Pero, desafortunadamente, la trama no desemboca en un desenlace satisfactorio,
dejando sin respuesta varias cuestiones cruciales. La ambigüedad, aunque podría
ser eficaz en un contexto diferente, aquí deja al espectador con un sabor de
experiencia inconclusa, incluso desconexión, diluyendo el impacto emocional del
clímax y, por tanto, la posibilidad de dejar una huella duradera en la memoria.
Otro
problema reside en el ritmo. Teniendo un metraje mucho más ajustado que la
mayoría de las producciones actuales (106 minutos), se tiene la sensación de
estar ante un corto alargado artificialmente. Esto es debido al innecesario
estiramiento de algunas escenas, creando momentos de estancamiento que
interrumpen el flujo general de la narrativa. Esta inconsistencia en el ritmo
dificulta el mantenimiento de la tensión y pone en peligro la atención del
espectador.

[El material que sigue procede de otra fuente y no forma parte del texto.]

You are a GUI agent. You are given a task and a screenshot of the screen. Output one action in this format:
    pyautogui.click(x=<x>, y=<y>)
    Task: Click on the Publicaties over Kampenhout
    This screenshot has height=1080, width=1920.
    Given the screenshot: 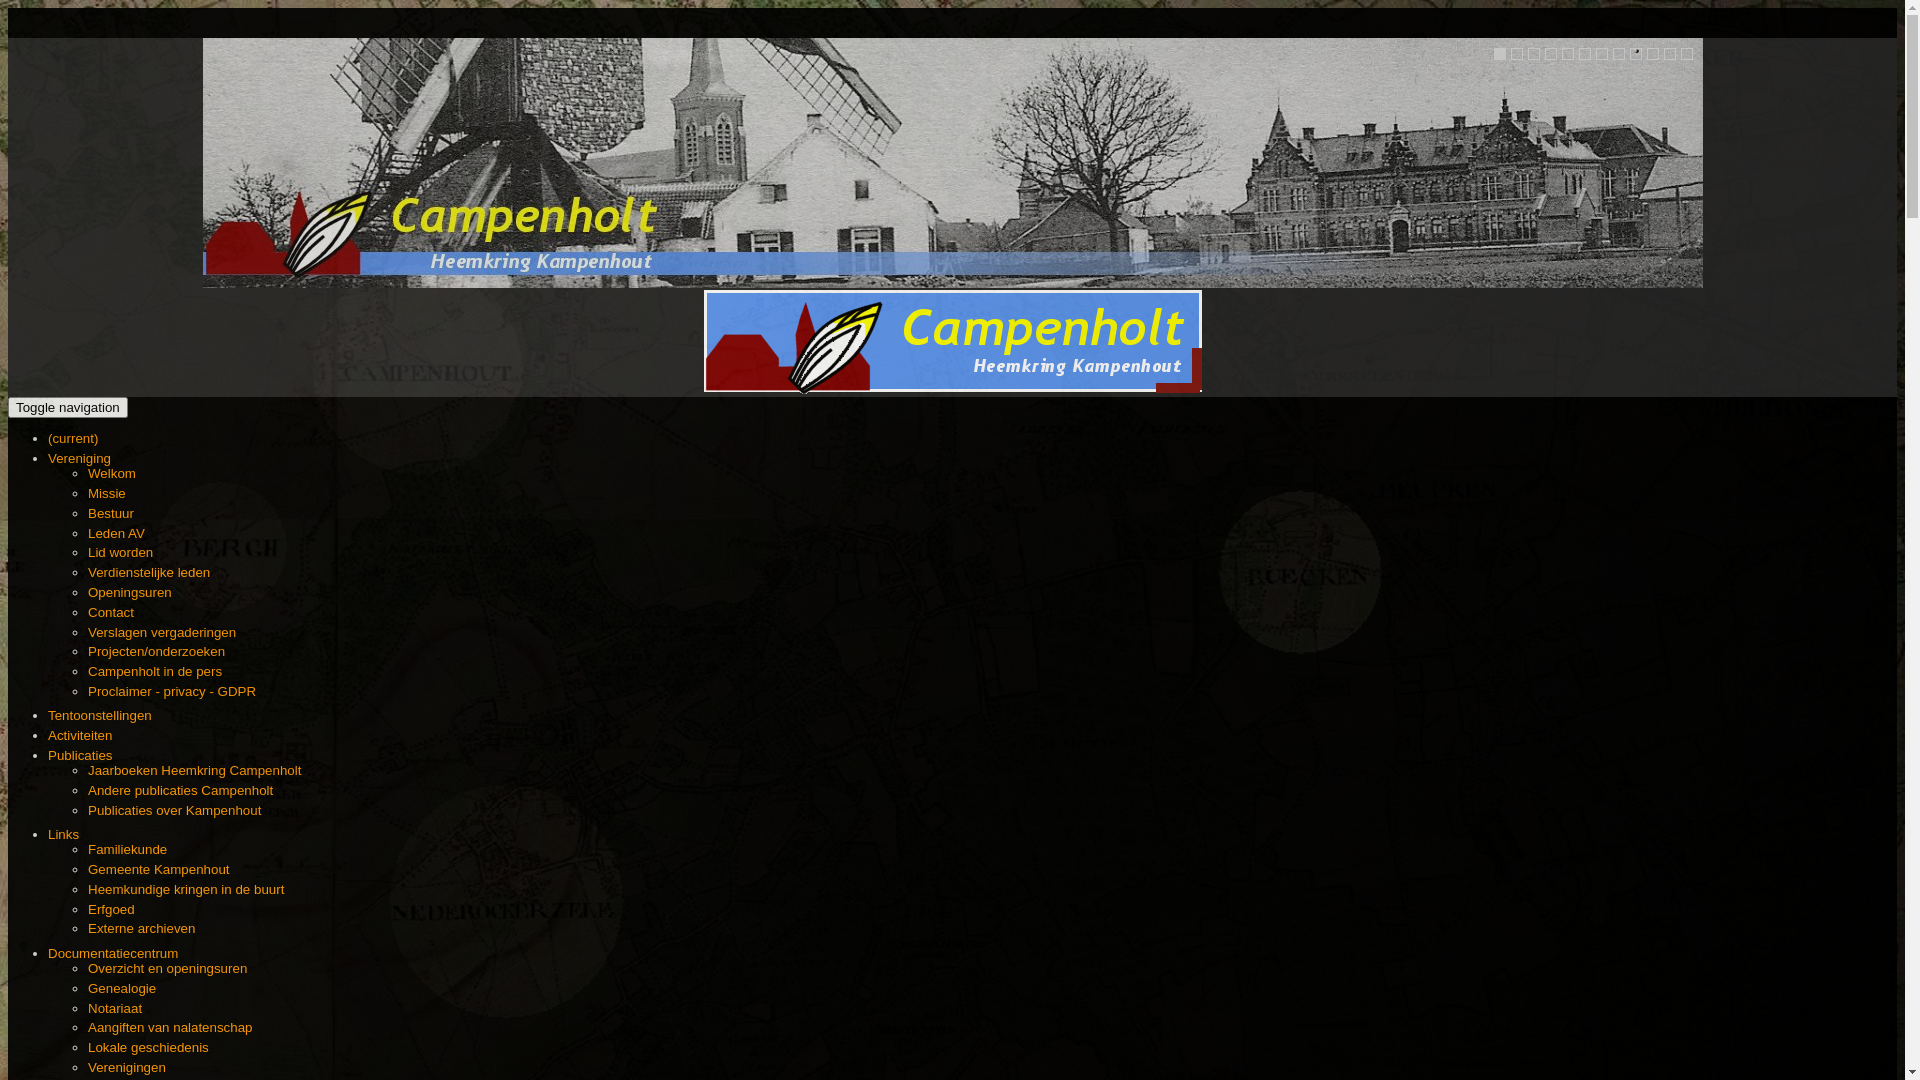 What is the action you would take?
    pyautogui.click(x=174, y=810)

Un trabajo de edición más minucioso y un enfoque más centrado en la
narración podrían haber mejorado significativamente el impacto final de la
película.
Con las pegas apuntadas y sin alcanzar su máximo potencial, “El Molino” ofrece una premisa intrigante sobre la que desarrolla una historia que combina suspense y drama psicológico apoyándose en la sólida interpretación de su único actor y un apartado visual muy logrado para criticar la ética de trabajo y las tácticas motivacionales impuestas por las grandes empresas modernas, subrayando en último término la resiliencia del espíritu humano ante la adversidad.